#### [EXTRACTED DATA]

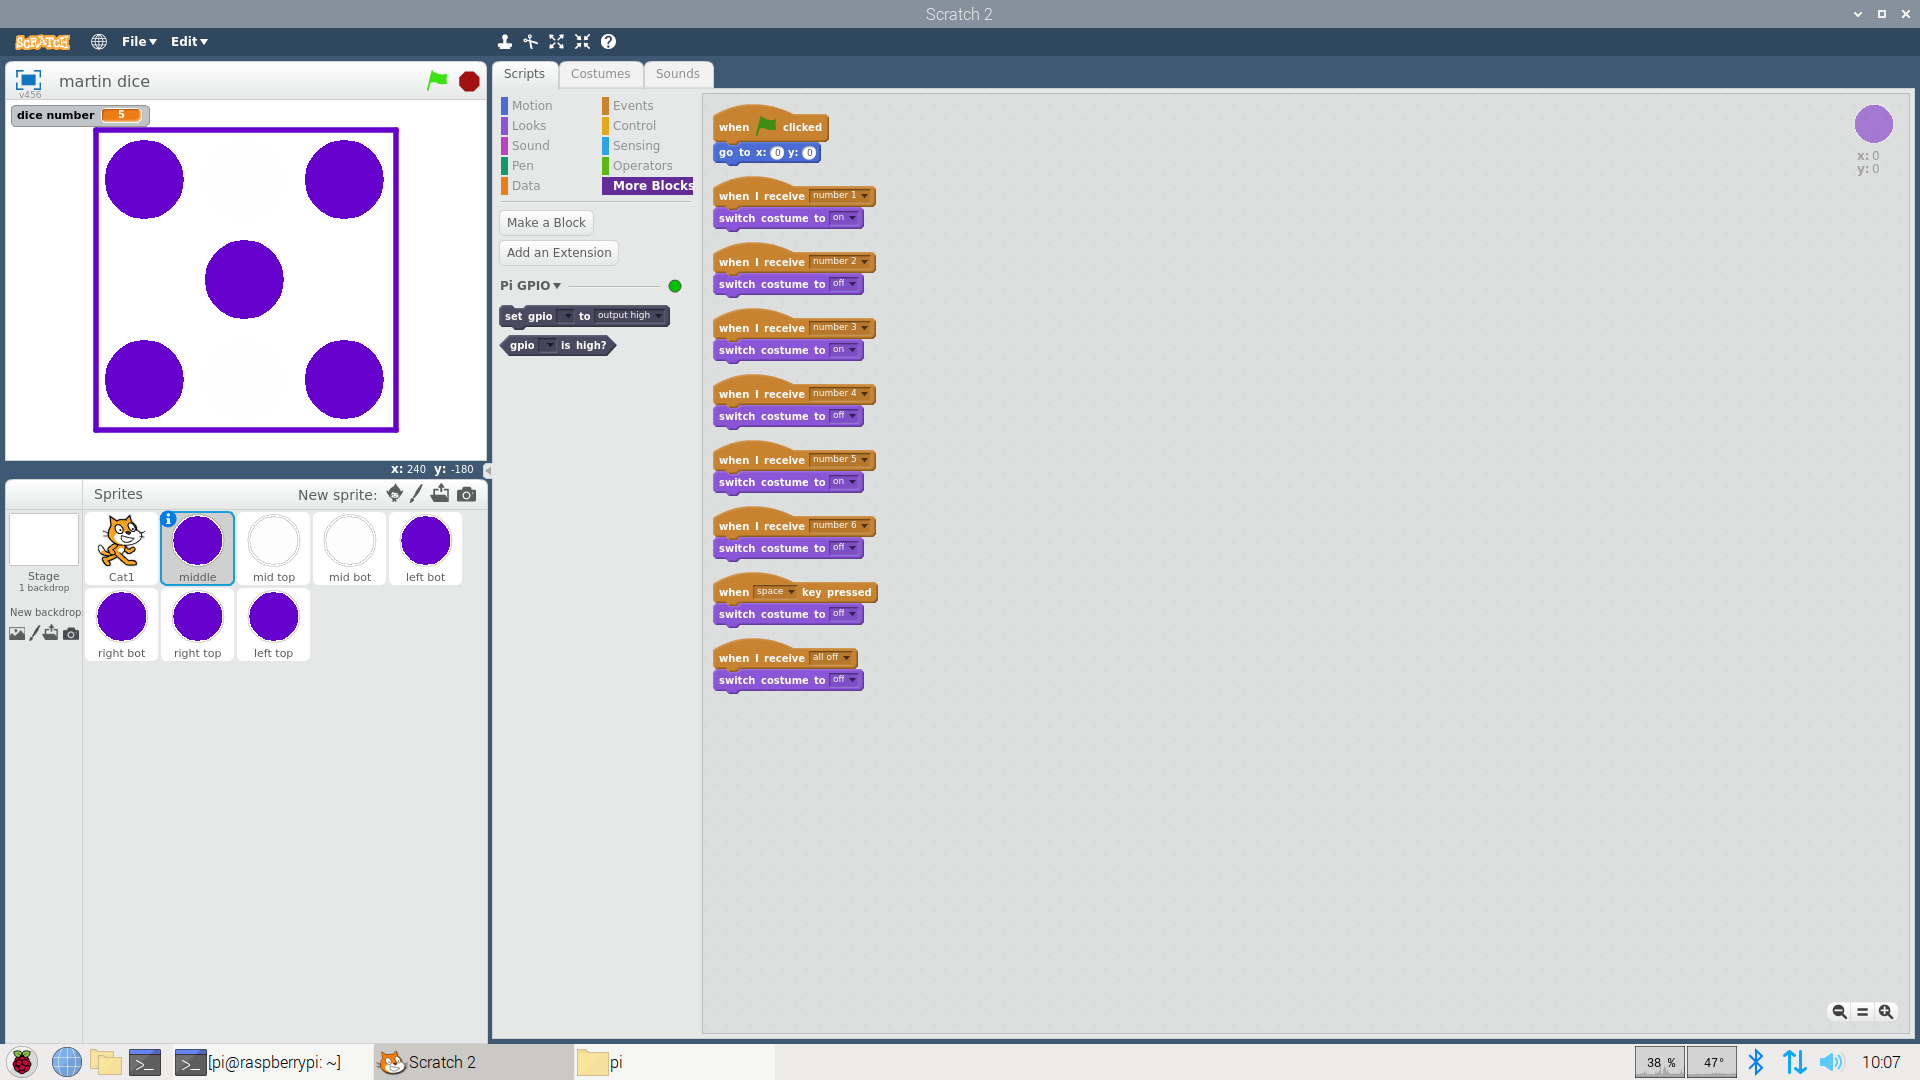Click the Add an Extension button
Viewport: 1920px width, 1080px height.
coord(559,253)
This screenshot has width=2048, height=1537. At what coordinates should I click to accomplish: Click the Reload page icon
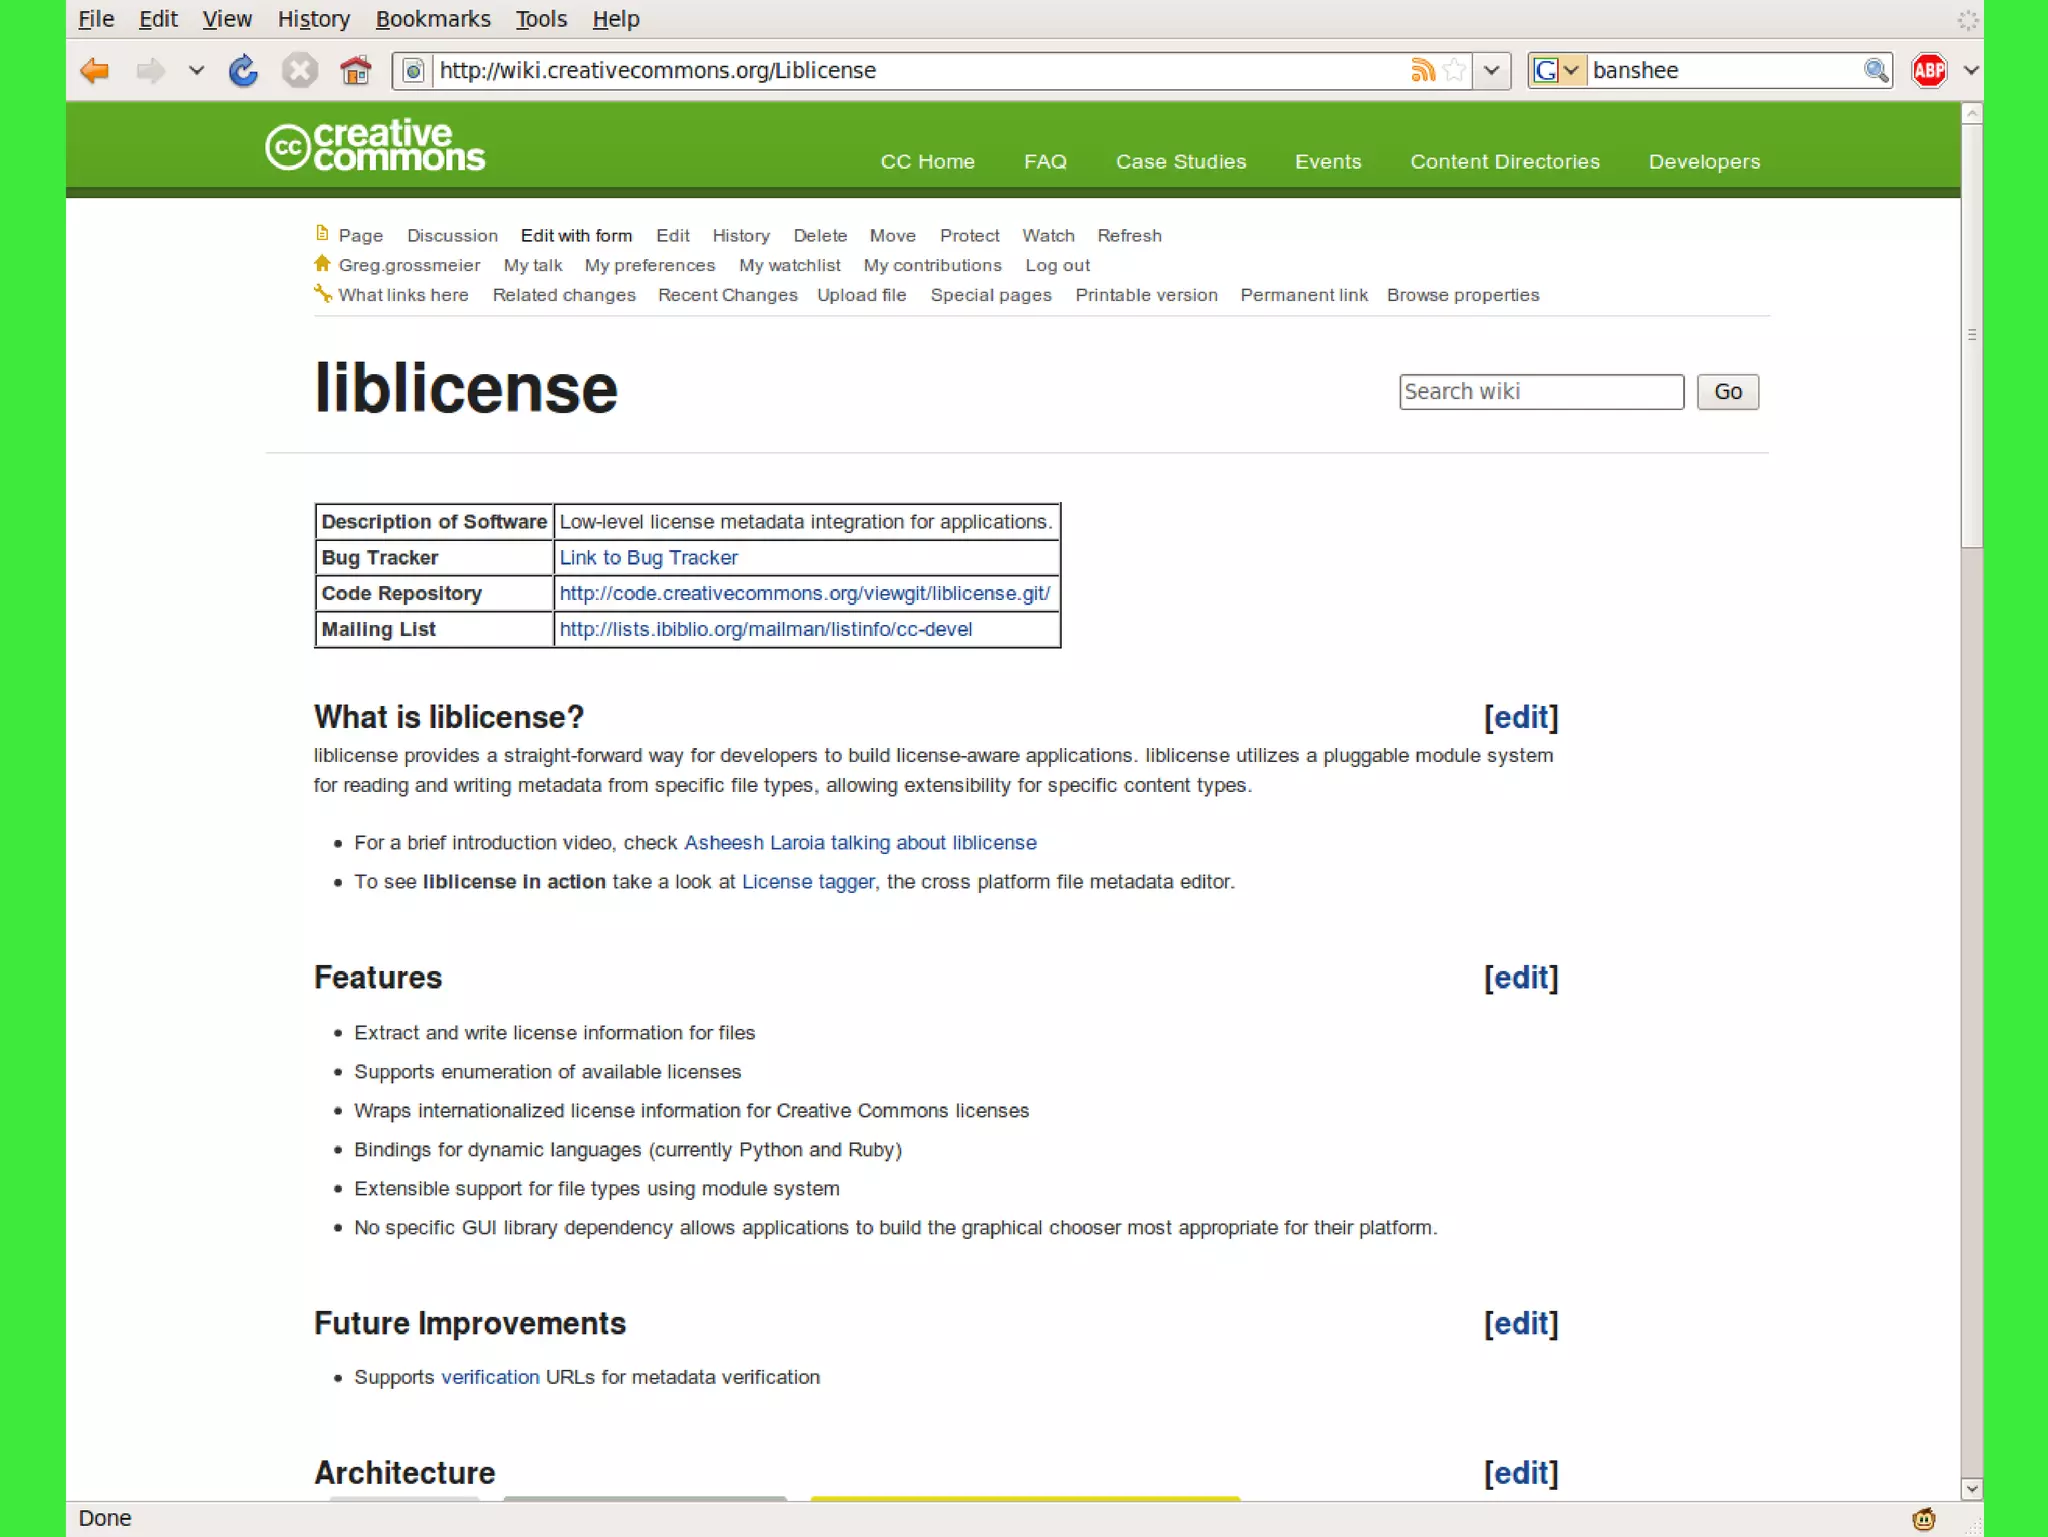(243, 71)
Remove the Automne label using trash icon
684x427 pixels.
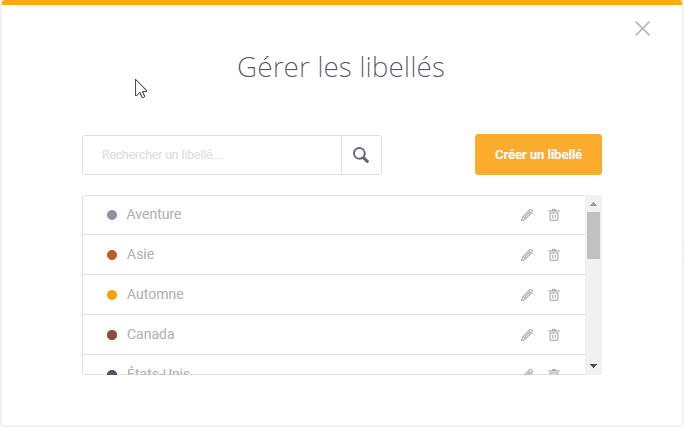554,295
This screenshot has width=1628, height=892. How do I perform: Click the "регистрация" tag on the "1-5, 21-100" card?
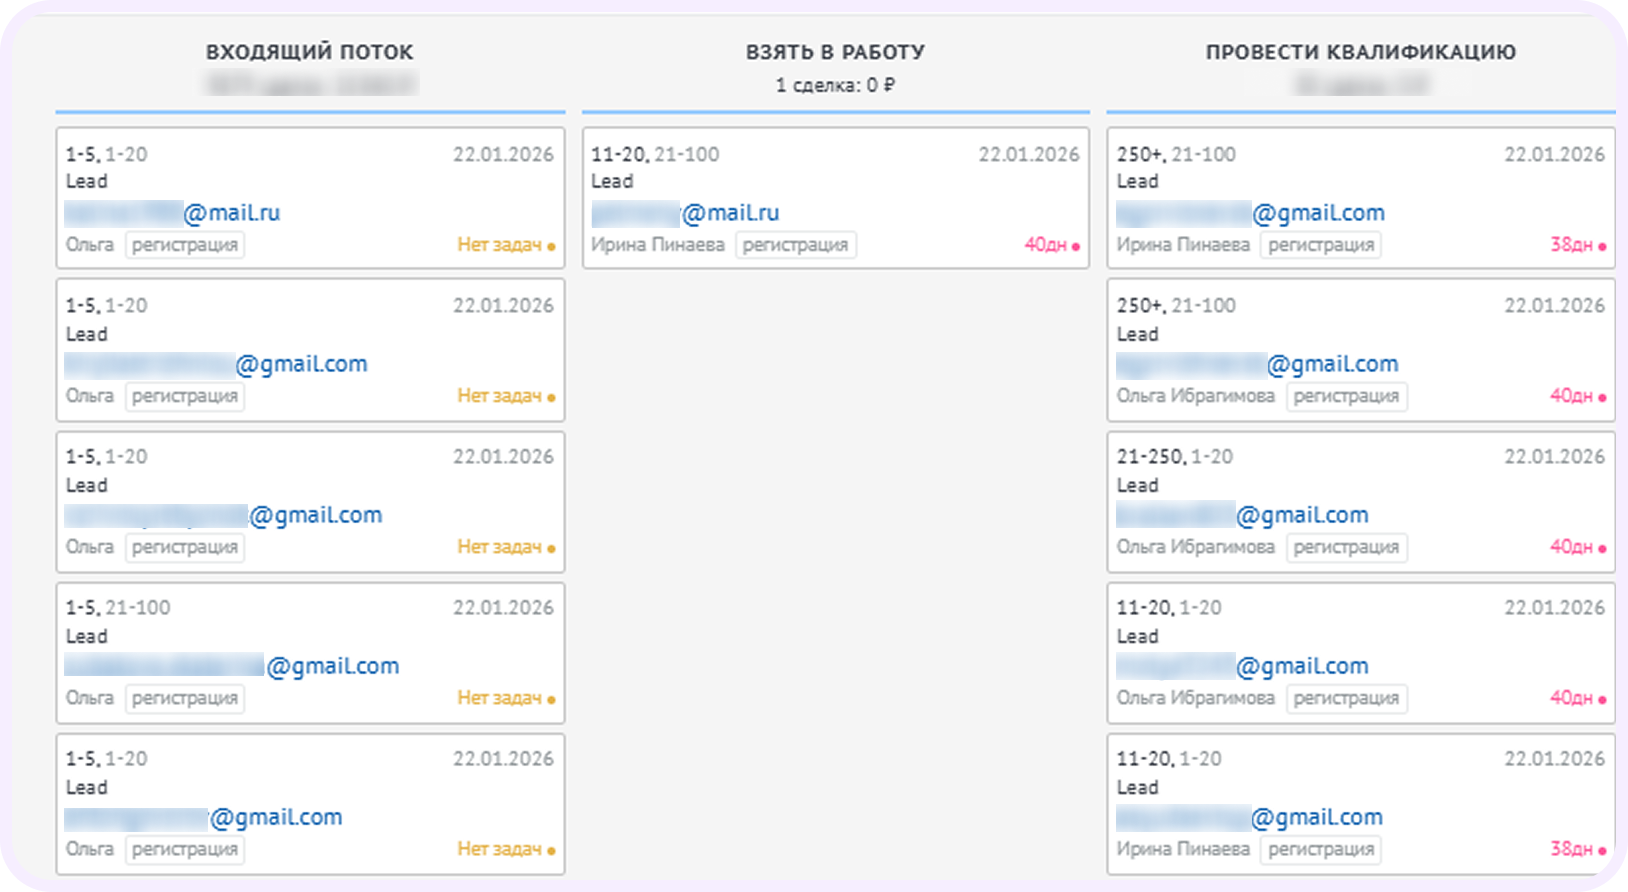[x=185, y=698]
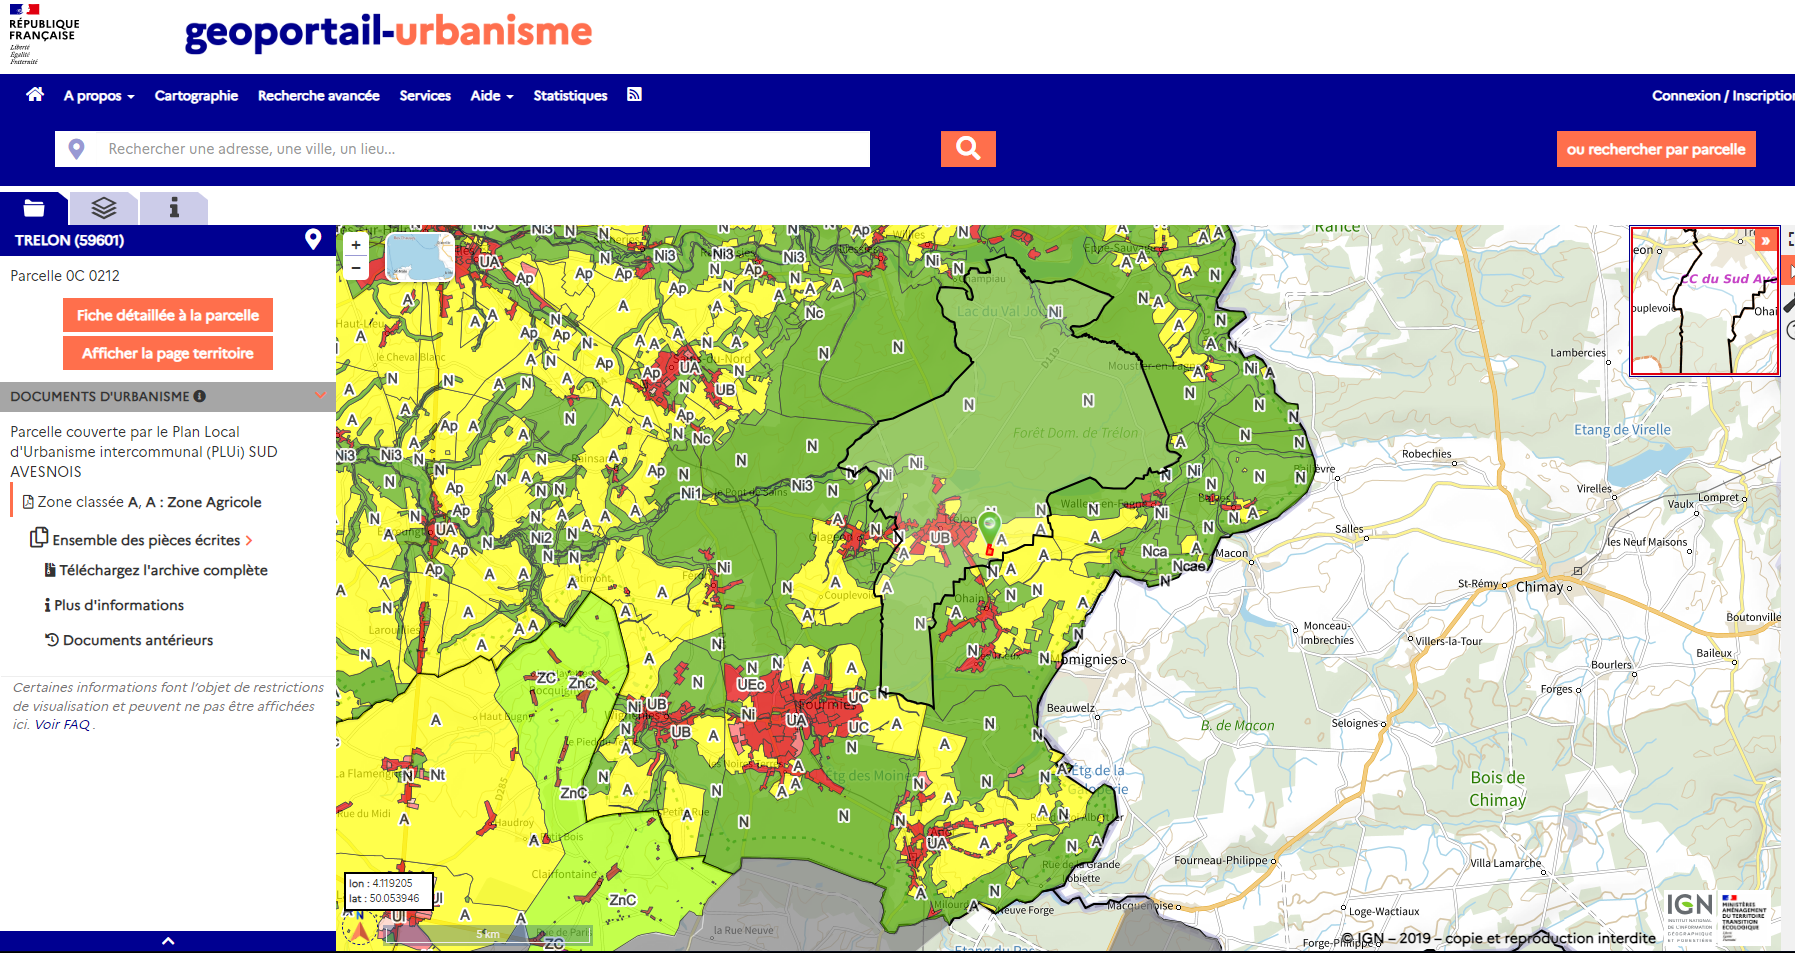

#### [WHAT IS ASKED]
Put the lines above into a numbered list, skipping any blank lines. Leave the pictures out of the list.

#### [WRITTEN SOLUTION]
1. Click the Add an Extension button
2. Viewport: 1920px width, 1080px height.
3. coord(559,253)
4. This screenshot has width=2048, height=1537. At what coordinates should I click to accomplish: Click the Reload page icon
5. (243, 71)
6. Remove the Automne label using trash icon
7. 684x427 pixels.
8. 554,295
9. This screenshot has width=1628, height=892. How do I perform: Click the "регистрация" tag on the "1-5, 21-100" card?
10. [x=185, y=698]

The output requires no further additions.